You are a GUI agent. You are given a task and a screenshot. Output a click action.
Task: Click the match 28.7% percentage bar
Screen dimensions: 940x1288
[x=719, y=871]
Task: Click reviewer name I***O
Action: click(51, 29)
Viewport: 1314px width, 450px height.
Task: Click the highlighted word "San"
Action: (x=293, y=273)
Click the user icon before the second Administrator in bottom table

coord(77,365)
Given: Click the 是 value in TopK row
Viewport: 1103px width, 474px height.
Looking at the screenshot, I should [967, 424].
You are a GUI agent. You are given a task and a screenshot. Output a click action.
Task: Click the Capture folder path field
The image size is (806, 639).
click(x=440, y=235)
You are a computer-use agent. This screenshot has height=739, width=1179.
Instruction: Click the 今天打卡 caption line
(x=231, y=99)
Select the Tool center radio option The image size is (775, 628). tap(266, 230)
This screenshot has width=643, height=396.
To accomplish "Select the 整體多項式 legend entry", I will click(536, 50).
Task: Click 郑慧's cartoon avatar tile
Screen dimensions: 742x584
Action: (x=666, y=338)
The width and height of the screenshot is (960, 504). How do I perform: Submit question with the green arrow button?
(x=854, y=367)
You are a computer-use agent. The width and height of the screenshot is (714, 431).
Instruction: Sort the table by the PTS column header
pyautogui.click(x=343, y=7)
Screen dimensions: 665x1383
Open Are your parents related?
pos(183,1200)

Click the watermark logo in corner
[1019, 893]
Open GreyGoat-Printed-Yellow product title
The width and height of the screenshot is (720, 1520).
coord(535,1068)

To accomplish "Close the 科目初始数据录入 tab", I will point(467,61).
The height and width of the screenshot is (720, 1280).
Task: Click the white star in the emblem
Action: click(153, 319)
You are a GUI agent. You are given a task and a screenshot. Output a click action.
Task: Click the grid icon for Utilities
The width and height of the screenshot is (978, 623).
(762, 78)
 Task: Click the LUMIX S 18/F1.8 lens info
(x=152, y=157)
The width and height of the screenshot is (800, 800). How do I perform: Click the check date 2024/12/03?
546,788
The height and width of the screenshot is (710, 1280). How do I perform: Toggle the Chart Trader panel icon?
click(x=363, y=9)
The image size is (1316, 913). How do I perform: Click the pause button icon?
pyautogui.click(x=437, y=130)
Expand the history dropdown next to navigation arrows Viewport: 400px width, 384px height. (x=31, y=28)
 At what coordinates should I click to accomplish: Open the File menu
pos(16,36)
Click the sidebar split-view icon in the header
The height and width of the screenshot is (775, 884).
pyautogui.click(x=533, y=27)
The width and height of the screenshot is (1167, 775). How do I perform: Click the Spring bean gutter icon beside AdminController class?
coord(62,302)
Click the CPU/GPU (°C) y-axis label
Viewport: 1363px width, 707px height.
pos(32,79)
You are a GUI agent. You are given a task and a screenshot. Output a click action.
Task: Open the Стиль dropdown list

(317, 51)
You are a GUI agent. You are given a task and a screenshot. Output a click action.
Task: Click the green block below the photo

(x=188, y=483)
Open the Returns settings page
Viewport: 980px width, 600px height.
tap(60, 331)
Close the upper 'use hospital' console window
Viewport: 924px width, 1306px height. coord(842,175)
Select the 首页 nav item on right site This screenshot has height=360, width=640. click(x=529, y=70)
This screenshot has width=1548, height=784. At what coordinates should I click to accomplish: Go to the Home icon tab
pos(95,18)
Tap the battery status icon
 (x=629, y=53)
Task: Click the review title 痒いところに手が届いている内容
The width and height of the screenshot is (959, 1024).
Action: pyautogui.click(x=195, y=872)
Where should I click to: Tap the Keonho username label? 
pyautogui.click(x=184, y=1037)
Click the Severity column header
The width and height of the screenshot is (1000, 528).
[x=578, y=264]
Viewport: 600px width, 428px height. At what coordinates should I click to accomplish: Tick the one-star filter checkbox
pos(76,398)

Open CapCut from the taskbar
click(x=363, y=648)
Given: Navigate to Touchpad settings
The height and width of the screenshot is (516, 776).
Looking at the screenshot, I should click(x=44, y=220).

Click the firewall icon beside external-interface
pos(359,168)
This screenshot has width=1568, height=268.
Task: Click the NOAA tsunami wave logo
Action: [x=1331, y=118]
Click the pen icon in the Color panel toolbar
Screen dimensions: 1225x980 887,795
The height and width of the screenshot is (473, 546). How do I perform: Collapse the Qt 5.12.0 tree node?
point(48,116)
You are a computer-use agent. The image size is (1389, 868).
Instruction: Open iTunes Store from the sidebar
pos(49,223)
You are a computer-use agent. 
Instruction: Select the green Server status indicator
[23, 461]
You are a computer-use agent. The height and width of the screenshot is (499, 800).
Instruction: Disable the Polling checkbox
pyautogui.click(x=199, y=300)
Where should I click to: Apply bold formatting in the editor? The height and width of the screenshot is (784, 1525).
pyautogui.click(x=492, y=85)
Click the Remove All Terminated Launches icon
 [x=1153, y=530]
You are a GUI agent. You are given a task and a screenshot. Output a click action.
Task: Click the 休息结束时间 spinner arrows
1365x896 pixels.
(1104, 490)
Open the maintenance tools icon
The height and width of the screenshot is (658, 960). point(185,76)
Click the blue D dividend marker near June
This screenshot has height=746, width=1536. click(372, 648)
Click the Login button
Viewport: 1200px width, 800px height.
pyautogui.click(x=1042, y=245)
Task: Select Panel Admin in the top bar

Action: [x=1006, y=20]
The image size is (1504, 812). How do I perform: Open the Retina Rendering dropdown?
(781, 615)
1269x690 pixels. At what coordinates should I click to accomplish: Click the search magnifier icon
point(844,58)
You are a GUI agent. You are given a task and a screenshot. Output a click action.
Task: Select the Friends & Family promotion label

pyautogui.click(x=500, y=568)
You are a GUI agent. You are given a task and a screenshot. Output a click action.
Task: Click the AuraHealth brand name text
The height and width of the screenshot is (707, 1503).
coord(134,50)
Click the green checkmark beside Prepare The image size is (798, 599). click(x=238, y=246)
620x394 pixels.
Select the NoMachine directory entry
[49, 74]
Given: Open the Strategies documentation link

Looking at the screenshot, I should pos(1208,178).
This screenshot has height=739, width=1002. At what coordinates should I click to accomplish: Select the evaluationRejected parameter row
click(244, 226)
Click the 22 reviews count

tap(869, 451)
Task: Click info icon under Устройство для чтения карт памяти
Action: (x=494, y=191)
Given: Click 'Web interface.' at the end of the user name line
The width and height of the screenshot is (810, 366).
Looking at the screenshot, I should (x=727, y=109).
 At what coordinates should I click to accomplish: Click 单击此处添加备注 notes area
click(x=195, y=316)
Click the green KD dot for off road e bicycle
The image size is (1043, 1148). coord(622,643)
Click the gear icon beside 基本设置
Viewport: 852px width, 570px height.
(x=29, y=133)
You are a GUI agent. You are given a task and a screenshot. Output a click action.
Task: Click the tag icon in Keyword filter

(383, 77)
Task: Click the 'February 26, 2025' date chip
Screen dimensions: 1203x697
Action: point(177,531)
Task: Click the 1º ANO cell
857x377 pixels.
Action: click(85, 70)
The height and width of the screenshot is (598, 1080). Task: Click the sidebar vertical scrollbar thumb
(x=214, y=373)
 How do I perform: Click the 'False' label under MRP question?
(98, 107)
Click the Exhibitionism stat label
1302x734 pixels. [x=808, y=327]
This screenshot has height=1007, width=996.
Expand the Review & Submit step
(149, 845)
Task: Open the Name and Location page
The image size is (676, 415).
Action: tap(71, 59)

== == ==

Instructions for the task | Each record is to be given again in full, exactly as it reads.

Finished exercise |
You are a GUI agent. You are given a task and a screenshot. Output a click action.
Task: Click the match 28.7% percentage bar
Screen dimensions: 940x1288
[x=719, y=871]
Task: Click reviewer name I***O
Action: click(51, 29)
Viewport: 1314px width, 450px height.
Task: Click the highlighted word "San"
Action: (x=293, y=273)
Click the user icon before the second Administrator in bottom table

coord(77,365)
Given: Click the 是 value in TopK row
Viewport: 1103px width, 474px height.
Looking at the screenshot, I should [967, 424].
You are a GUI agent. You are given a task and a screenshot. Output a click action.
Task: Click the Capture folder path field
The image size is (806, 639).
click(x=440, y=235)
You are a computer-use agent. This screenshot has height=739, width=1179.
Instruction: Click the 今天打卡 caption line
(x=231, y=99)
Select the Tool center radio option The image size is (775, 628). tap(266, 230)
This screenshot has width=643, height=396.
To accomplish "Select the 整體多項式 legend entry", I will click(536, 50).
Task: Click 郑慧's cartoon avatar tile
Screen dimensions: 742x584
Action: (x=666, y=338)
The width and height of the screenshot is (960, 504). How do I perform: Submit question with the green arrow button?
(x=854, y=367)
You are a computer-use agent. The width and height of the screenshot is (714, 431).
Instruction: Sort the table by the PTS column header
pyautogui.click(x=343, y=7)
Screen dimensions: 665x1383
Open Are your parents related?
pos(183,1200)

Click the watermark logo in corner
[1019, 893]
Open GreyGoat-Printed-Yellow product title
The width and height of the screenshot is (720, 1520).
coord(535,1068)

To accomplish "Close the 科目初始数据录入 tab", I will point(467,61).
The height and width of the screenshot is (720, 1280).
Task: Click the white star in the emblem
Action: click(153, 319)
You are a GUI agent. You are given a task and a screenshot. Output a click action.
Task: Click the grid icon for Utilities
The width and height of the screenshot is (978, 623).
(762, 78)
 Task: Click the LUMIX S 18/F1.8 lens info
(x=152, y=157)
The width and height of the screenshot is (800, 800). How do I perform: Click the check date 2024/12/03?
546,788
The height and width of the screenshot is (710, 1280). How do I perform: Toggle the Chart Trader panel icon?
click(x=363, y=9)
The image size is (1316, 913). How do I perform: Click the pause button icon?
pyautogui.click(x=437, y=130)
Expand the history dropdown next to navigation arrows Viewport: 400px width, 384px height. (x=31, y=28)
 At what coordinates should I click to accomplish: Open the File menu
pos(16,36)
Click the sidebar split-view icon in the header
The height and width of the screenshot is (775, 884).
pyautogui.click(x=533, y=27)
The width and height of the screenshot is (1167, 775). How do I perform: Click the Spring bean gutter icon beside AdminController class?
coord(62,302)
Click the CPU/GPU (°C) y-axis label
Viewport: 1363px width, 707px height.
pos(32,79)
You are a GUI agent. You are given a task and a screenshot. Output a click action.
Task: Open the Стиль dropdown list

(317, 51)
You are a GUI agent. You are given a task and a screenshot. Output a click action.
Task: Click the green block below the photo

(x=188, y=483)
Open the Returns settings page
Viewport: 980px width, 600px height.
tap(60, 331)
Close the upper 'use hospital' console window
Viewport: 924px width, 1306px height. coord(842,175)
Select the 首页 nav item on right site This screenshot has height=360, width=640. click(x=529, y=70)
This screenshot has width=1548, height=784. At what coordinates should I click to accomplish: Go to the Home icon tab
pos(95,18)
Tap the battery status icon
 (x=629, y=53)
Task: Click the review title 痒いところに手が届いている内容
The width and height of the screenshot is (959, 1024).
Action: pyautogui.click(x=195, y=872)
Where should I click to: Tap the Keonho username label? 
pyautogui.click(x=184, y=1037)
Click the Severity column header
The width and height of the screenshot is (1000, 528).
[x=578, y=264]
Viewport: 600px width, 428px height. At what coordinates should I click to accomplish: Tick the one-star filter checkbox
pos(76,398)

Open CapCut from the taskbar
click(x=363, y=648)
Given: Navigate to Touchpad settings
The height and width of the screenshot is (516, 776).
Looking at the screenshot, I should click(x=44, y=220).

Click the firewall icon beside external-interface
pos(359,168)
This screenshot has width=1568, height=268.
Task: Click the NOAA tsunami wave logo
Action: [x=1331, y=118]
Click the pen icon in the Color panel toolbar
Screen dimensions: 1225x980 887,795
The height and width of the screenshot is (473, 546). How do I perform: Collapse the Qt 5.12.0 tree node?
point(48,116)
You are a computer-use agent. The image size is (1389, 868).
Instruction: Open iTunes Store from the sidebar
pos(49,223)
You are a computer-use agent. 
Instruction: Select the green Server status indicator
[23, 461]
You are a computer-use agent. The height and width of the screenshot is (499, 800).
Instruction: Disable the Polling checkbox
pyautogui.click(x=199, y=300)
Where should I click to: Apply bold formatting in the editor? The height and width of the screenshot is (784, 1525).
pyautogui.click(x=492, y=85)
Click the Remove All Terminated Launches icon
 [x=1153, y=530]
You are a GUI agent. You are given a task and a screenshot. Output a click action.
Task: Click the 休息结束时间 spinner arrows
1365x896 pixels.
(1104, 490)
Open the maintenance tools icon
The height and width of the screenshot is (658, 960). point(185,76)
Click the blue D dividend marker near June
This screenshot has height=746, width=1536. click(372, 648)
Click the Login button
Viewport: 1200px width, 800px height.
pyautogui.click(x=1042, y=245)
Task: Select Panel Admin in the top bar

Action: [x=1006, y=20]
The image size is (1504, 812). How do I perform: Open the Retina Rendering dropdown?
(781, 615)
1269x690 pixels. At what coordinates should I click to accomplish: Click the search magnifier icon
point(844,58)
You are a GUI agent. You are given a task and a screenshot. Output a click action.
Task: Select the Friends & Family promotion label

pyautogui.click(x=500, y=568)
You are a GUI agent. You are given a task and a screenshot. Output a click action.
Task: Click the AuraHealth brand name text
The height and width of the screenshot is (707, 1503).
coord(134,50)
Click the green checkmark beside Prepare The image size is (798, 599). click(x=238, y=246)
620x394 pixels.
Select the NoMachine directory entry
[49, 74]
Given: Open the Strategies documentation link

Looking at the screenshot, I should pos(1208,178).
This screenshot has height=739, width=1002. At what coordinates should I click to accomplish: Select the evaluationRejected parameter row
click(244, 226)
Click the 22 reviews count

tap(869, 451)
Task: Click info icon under Устройство для чтения карт памяти
Action: (x=494, y=191)
Given: Click 'Web interface.' at the end of the user name line
The width and height of the screenshot is (810, 366).
Looking at the screenshot, I should (x=727, y=109).
 At what coordinates should I click to accomplish: Click 单击此处添加备注 notes area
click(x=195, y=316)
Click the green KD dot for off road e bicycle
The image size is (1043, 1148). coord(622,643)
Click the gear icon beside 基本设置
Viewport: 852px width, 570px height.
(x=29, y=133)
You are a GUI agent. You are given a task and a screenshot. Output a click action.
Task: Click the tag icon in Keyword filter

(383, 77)
Task: Click the 'February 26, 2025' date chip
Screen dimensions: 1203x697
Action: point(177,531)
Task: Click the 1º ANO cell
857x377 pixels.
Action: click(85, 70)
The height and width of the screenshot is (598, 1080). Task: Click the sidebar vertical scrollbar thumb
(x=214, y=373)
 How do I perform: Click the 'False' label under MRP question?
(98, 107)
Click the Exhibitionism stat label
1302x734 pixels. [x=808, y=327]
This screenshot has height=1007, width=996.
Expand the Review & Submit step
(149, 845)
Task: Open the Name and Location page
The image size is (676, 415).
Action: tap(71, 59)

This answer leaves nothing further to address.